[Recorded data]
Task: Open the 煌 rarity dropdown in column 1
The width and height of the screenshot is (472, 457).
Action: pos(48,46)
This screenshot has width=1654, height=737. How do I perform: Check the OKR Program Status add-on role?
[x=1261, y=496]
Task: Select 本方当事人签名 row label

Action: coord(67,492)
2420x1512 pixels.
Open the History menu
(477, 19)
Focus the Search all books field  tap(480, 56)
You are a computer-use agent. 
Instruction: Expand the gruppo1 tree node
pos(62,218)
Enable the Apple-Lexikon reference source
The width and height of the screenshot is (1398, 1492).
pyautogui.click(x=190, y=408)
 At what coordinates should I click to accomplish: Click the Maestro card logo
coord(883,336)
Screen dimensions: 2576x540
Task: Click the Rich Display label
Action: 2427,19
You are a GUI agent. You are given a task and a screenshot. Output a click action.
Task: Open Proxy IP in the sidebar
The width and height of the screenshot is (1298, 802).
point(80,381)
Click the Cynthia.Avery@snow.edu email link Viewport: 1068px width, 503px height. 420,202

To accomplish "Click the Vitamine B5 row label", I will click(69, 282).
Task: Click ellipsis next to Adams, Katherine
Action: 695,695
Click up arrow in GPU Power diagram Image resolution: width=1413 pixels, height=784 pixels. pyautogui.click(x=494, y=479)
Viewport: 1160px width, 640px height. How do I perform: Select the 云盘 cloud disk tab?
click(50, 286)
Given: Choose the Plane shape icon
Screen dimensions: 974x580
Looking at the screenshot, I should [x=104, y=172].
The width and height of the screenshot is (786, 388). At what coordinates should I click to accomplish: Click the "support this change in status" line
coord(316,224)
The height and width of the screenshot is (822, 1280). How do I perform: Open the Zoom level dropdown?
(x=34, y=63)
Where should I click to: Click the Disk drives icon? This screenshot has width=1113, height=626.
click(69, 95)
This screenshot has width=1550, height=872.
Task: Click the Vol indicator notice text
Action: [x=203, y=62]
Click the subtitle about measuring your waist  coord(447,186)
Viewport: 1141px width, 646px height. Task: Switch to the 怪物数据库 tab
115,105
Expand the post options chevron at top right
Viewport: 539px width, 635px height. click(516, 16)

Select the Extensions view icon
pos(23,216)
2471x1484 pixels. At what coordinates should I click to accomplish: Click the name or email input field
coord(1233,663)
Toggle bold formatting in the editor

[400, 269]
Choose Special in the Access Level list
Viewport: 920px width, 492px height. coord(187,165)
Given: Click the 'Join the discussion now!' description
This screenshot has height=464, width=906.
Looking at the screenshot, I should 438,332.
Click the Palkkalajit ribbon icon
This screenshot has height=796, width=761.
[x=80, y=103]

Instruction:
Retype every item above word for word, without changing anything.

Solution for this problem:
Task: Open the 煌 rarity dropdown in column 1
The width and height of the screenshot is (472, 457).
Action: pos(48,46)
This screenshot has width=1654, height=737. How do I perform: Check the OKR Program Status add-on role?
[x=1261, y=496]
Task: Select 本方当事人签名 row label

Action: coord(67,492)
2420x1512 pixels.
Open the History menu
(477, 19)
Focus the Search all books field  tap(480, 56)
You are a computer-use agent. 
Instruction: Expand the gruppo1 tree node
pos(62,218)
Enable the Apple-Lexikon reference source
The width and height of the screenshot is (1398, 1492).
pyautogui.click(x=190, y=408)
 At what coordinates should I click to accomplish: Click the Maestro card logo
coord(883,336)
Screen dimensions: 2576x540
Task: Click the Rich Display label
Action: 2427,19
You are a GUI agent. You are given a task and a screenshot. Output a click action.
Task: Open Proxy IP in the sidebar
The width and height of the screenshot is (1298, 802).
point(80,381)
Click the Cynthia.Avery@snow.edu email link Viewport: 1068px width, 503px height. 420,202

To accomplish "Click the Vitamine B5 row label", I will click(69, 282).
Task: Click ellipsis next to Adams, Katherine
Action: 695,695
Click up arrow in GPU Power diagram Image resolution: width=1413 pixels, height=784 pixels. pyautogui.click(x=494, y=479)
Viewport: 1160px width, 640px height. How do I perform: Select the 云盘 cloud disk tab?
click(50, 286)
Given: Choose the Plane shape icon
Screen dimensions: 974x580
Looking at the screenshot, I should [x=104, y=172].
The width and height of the screenshot is (786, 388). At what coordinates should I click to accomplish: Click the "support this change in status" line
coord(316,224)
The height and width of the screenshot is (822, 1280). How do I perform: Open the Zoom level dropdown?
(x=34, y=63)
Where should I click to: Click the Disk drives icon? This screenshot has width=1113, height=626.
click(69, 95)
This screenshot has width=1550, height=872.
Task: Click the Vol indicator notice text
Action: [x=203, y=62]
Click the subtitle about measuring your waist  coord(447,186)
Viewport: 1141px width, 646px height. Task: Switch to the 怪物数据库 tab
115,105
Expand the post options chevron at top right
Viewport: 539px width, 635px height. click(516, 16)

Select the Extensions view icon
pos(23,216)
2471x1484 pixels. At what coordinates should I click to accomplish: Click the name or email input field
coord(1233,663)
Toggle bold formatting in the editor

[400, 269]
Choose Special in the Access Level list
Viewport: 920px width, 492px height. coord(187,165)
Given: Click the 'Join the discussion now!' description
This screenshot has height=464, width=906.
Looking at the screenshot, I should 438,332.
Click the Palkkalajit ribbon icon
This screenshot has height=796, width=761.
[x=80, y=103]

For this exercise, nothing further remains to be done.